Puente began supporting participants who wanted to get their driver’s license last year after implementation of AB60, a California state law which allows undocumented immigrants to get a license and drive legally in this state. AB60 has helped our community members come out of the shadows and we are thrilled to help them along the way. The classes that Charlea teaches are part of our commitment to prepare students for the exam.
“I was so nervous before my first class, but now it’s the one I feel most comfortable teaching.” Learning English in an ESL classes is very much an ongoing process, but the driver license class has a clear end-goal, which makes the teaching a little bit different – not to mention that the entire class is taught in Spanish. But some aspects are the same. “That first class is always so important,” says Charlea. “You have to have fun, engage people and help them realize they should be here,” which is also true for ESL.

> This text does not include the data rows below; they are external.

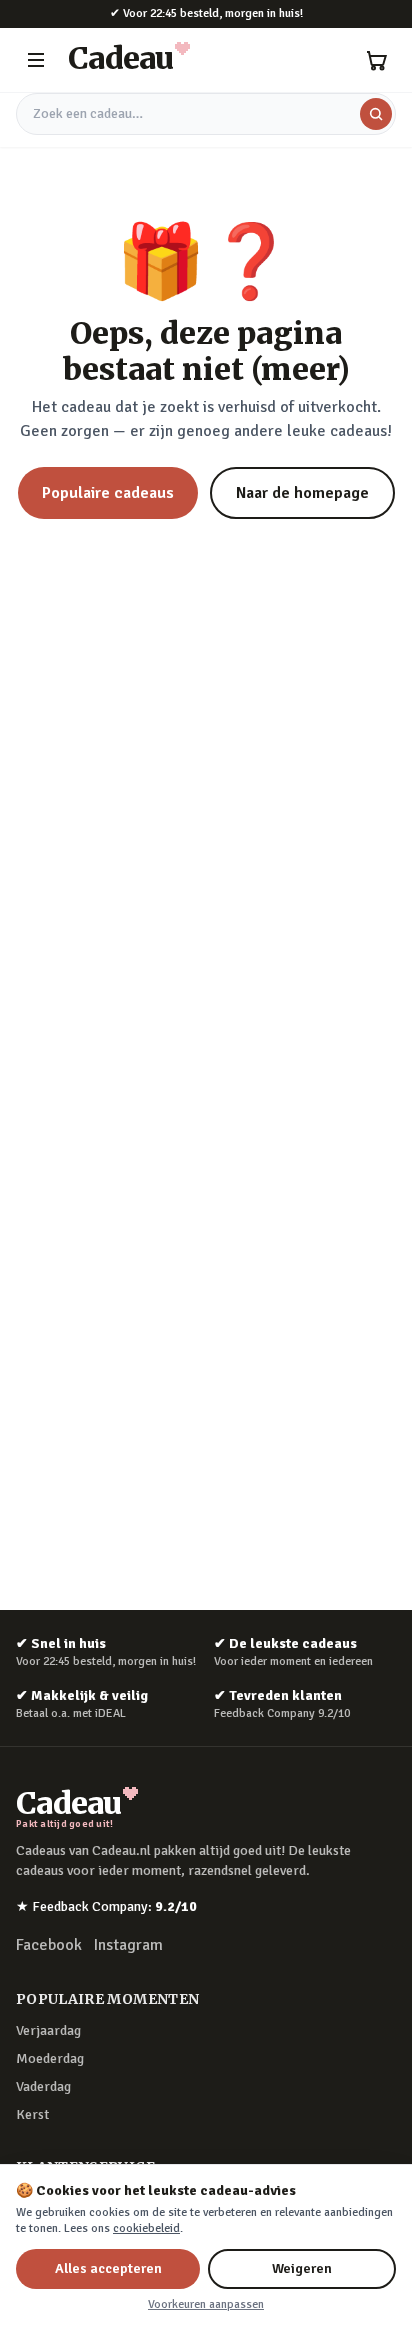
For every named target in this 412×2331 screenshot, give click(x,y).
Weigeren (302, 2268)
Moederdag (50, 2058)
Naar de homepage (302, 493)
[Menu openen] (36, 60)
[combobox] (206, 114)
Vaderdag (43, 2086)
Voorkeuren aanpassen (206, 2304)
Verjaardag (48, 2030)
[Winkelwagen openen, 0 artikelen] (376, 60)
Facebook (49, 1945)
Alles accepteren (108, 2268)
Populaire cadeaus (108, 493)
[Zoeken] (376, 114)
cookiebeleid (146, 2228)
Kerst (32, 2114)
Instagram (128, 1945)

The classes we have at Puente are designed to prepare participants to pass the written exam. So far all but one student of Charlea’s have accomplished that goal.
The in-class preparation complements a car safety course that Charlea teaches; student learn how to change a tire and what emergency tools they should keep in their car.

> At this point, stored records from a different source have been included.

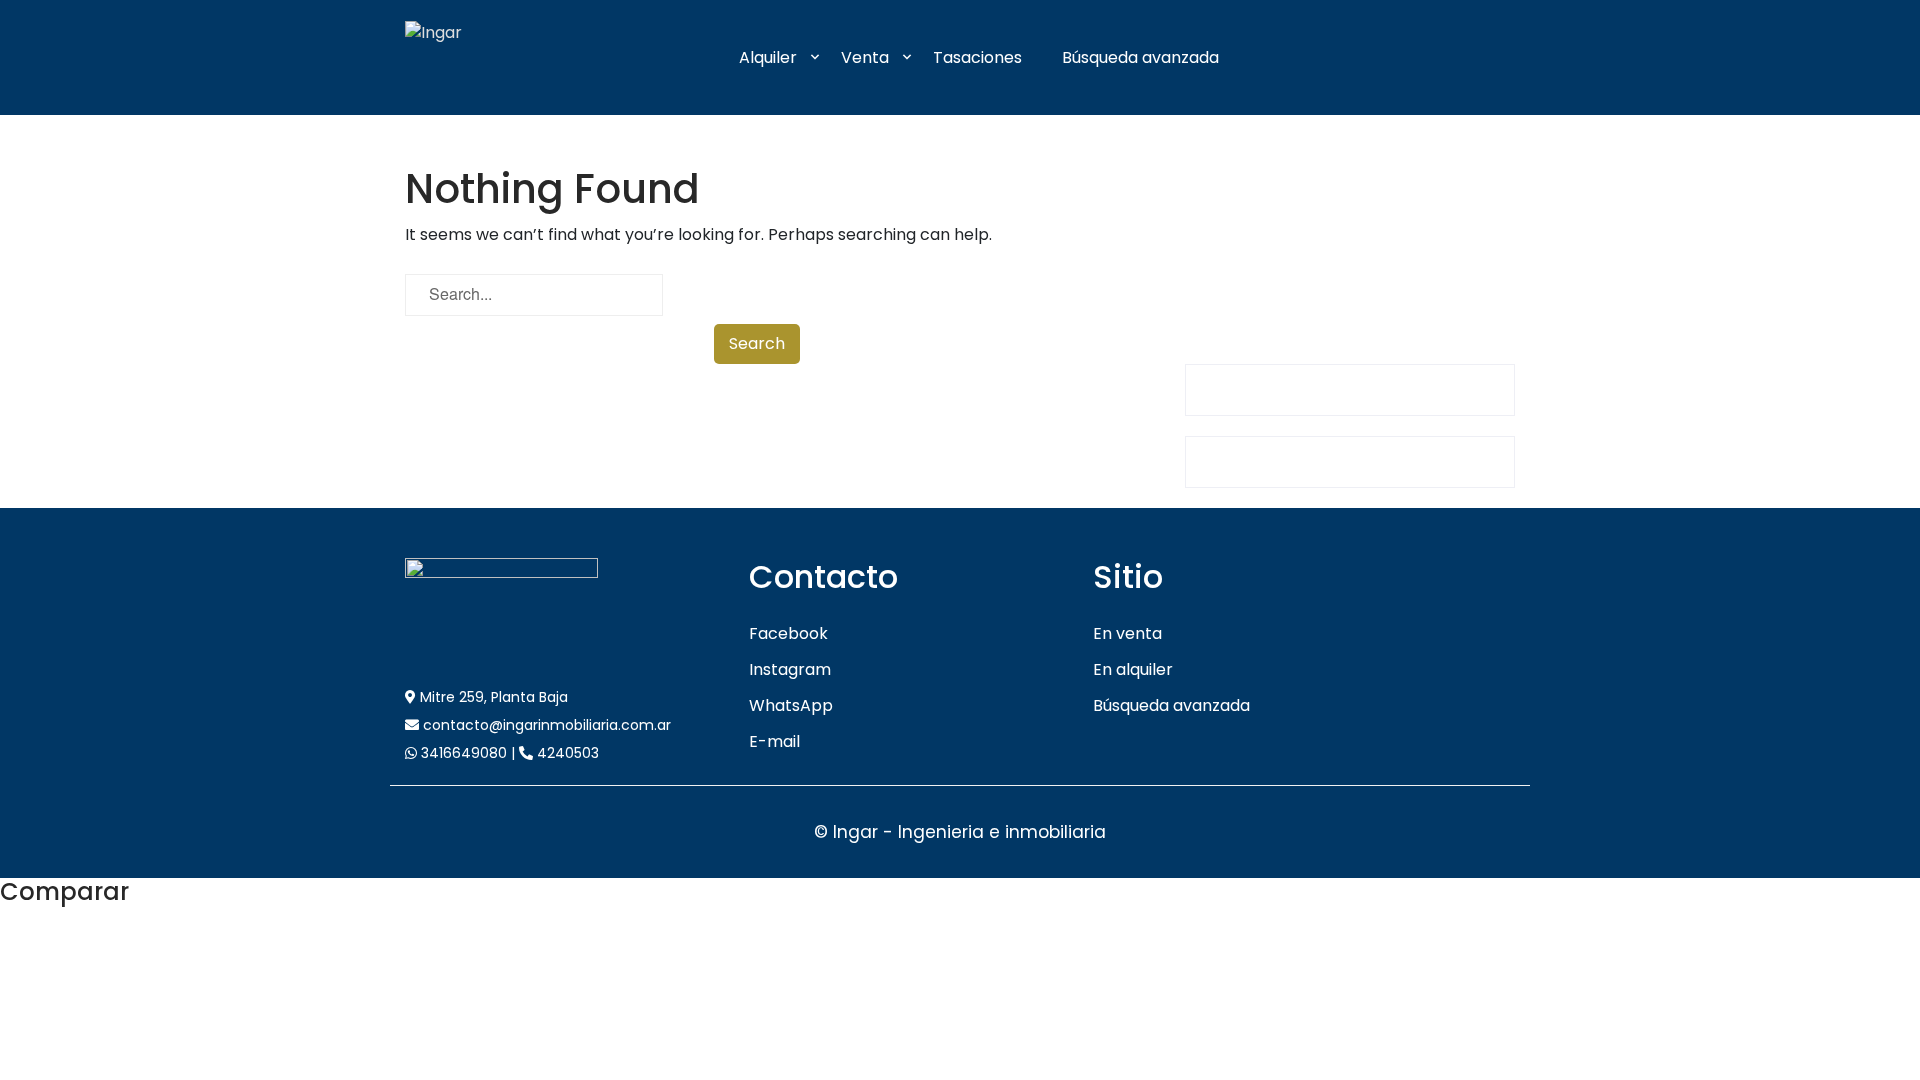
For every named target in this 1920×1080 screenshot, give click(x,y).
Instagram (790, 669)
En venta (1127, 633)
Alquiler (768, 57)
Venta (865, 57)
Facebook (788, 633)
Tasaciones (977, 57)
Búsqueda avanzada (1140, 57)
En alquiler (1133, 669)
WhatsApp (791, 705)
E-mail (774, 741)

But the final bit of support Charlea provides? She accompanies many students to the DMV to take their exams. “My general experience as a Puente employee is talking to people about their fears, whether it’s a GED test, learning English or how to navigate the DMV. The DMV is scary for most people, but it’s scarier if you don’t speak English. I have experienced so many uncomfortable moments of ‘Charlea, I failed my test’ that I’ve really honed in how to react to that response.”
On the long drive to the DMV, Charlea reviews passing signs and challenging concepts she knows from experience give people trouble on the exam—one more chance for the student to prepare for the exam. To calm nerves at the DMV, she congratulates participants for “passing” the vision exam: “You passed your first test!” The participant usually responds with a nervous laugh. “My job is to make them feel comfortable and prepared,” Charlea recalls.
They are on their own in the testing area, and many do not pass on their first of three tries. “Almost always it’s because of nerves. I calmly take them aside and explain to them that they know the information, but their nerves aren’t letting their brain get to the information,” she says. Almost everyone passes by the third try. “One participant didn’t need any help from me but just needed my presence, and with that, she nailed it.”
It’s particularly tense watching the written exam be graded. And when the employee announces they passed—well, it “is such an intimate moment. It fills me up so much to go through such a vulnerable, nervous experience and it’s such a breath of fresh air when they know they’ve passed. On the way home we can talk about anything and everything – you always feel closer. I just feel so lucky that it’s my job to do it.” On the way home there is usually a stop for ice cream or candy to celebrate.
When asked what she does if the participant doesn’t pass, Charlea said, “Then we still go for ice cream!” with a big smile.
As lucky as Charlea feels that this is her job, our participants feel just as lucky to have her in their lives. And as her colleague I can say the exact same thing.